The timing chain, meanwhile, is preferred by some manufacturers because it should last the lifetime of the engine and never need replacement. This isn’t always the case, however, and some engines designs from a variety of manufacturers suffer problems in this regard. But, in a properly maintained engine of sound design, the timing chain should never need attention, while the rubber timing belt generally requires periodic replacement.
A Subaru Forester engine oil change is a great way to start to learn about DIY maintenance and save yourself some money by performing an oil change service at home. Precisely how to change oil on a Subaru Forester is far from a trade secret and essentially involves removing the old oil, fitting a replacement oil filter of the right type and size and then replenishing the engine oil. Okay, it’s not quite that simple, and you need to take into account disposing of the old oil as well as learning the correct tightening specifications for the sump plug and filter. But this is a job that the typical mechanic at a service centre would tackle every day and earn their bread and butter income from. And that’s money you can save at home. Bear in mind, though, that this is not the only maintenance job a Forester requires, but it’s the most common one.
The other issue is knowing when to tackle your Subaru Forester oil change as well as how often to change oil as time and kilometres go by. Waiting for the maintenance light to appear on the dashboard can leave things too long, and you’re much better off learning the correct service interval. This information will be listed in the owner’s manual.

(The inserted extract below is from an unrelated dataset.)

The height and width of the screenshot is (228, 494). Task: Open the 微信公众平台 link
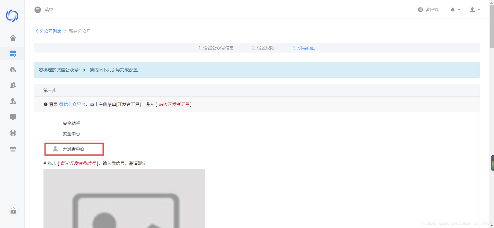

The best Subaru Forester oil type is the one recommended by the manufacturer, and in that case, the petrol and diesel versions of the Forester need a 5W40 and a diesel-specific 5W30 respectively. That applies for cars made from 2008 to 2012 and includes the new 2.5-litre petrol engine introduced with a facelift in very late 2010. The same grade of oil is also specified for the engines fitted to 2013 and 2014 models, while a 5W30 is also the correct oil for the revised diesel engine introduced in 2015 which continued through 2016 and beyond to the end of that model in 2018. Foresters with petrol engines have a 4.8 litre oil capacity, while the diesel engines require almost six litres of oil, so make sure you buy enough as well as a little for top ups in the future.
You should also fit the correct Subaru oil filter when ever you change the engine oil and, for the majority of petrol engined Foresters from this era, the proper filter is a Ryco (or equivalent) Z436, while the turbo-diesel engine requires a Ryco Z148A. Any spare parts store should be able to provide these filters and confirm the correct fitment.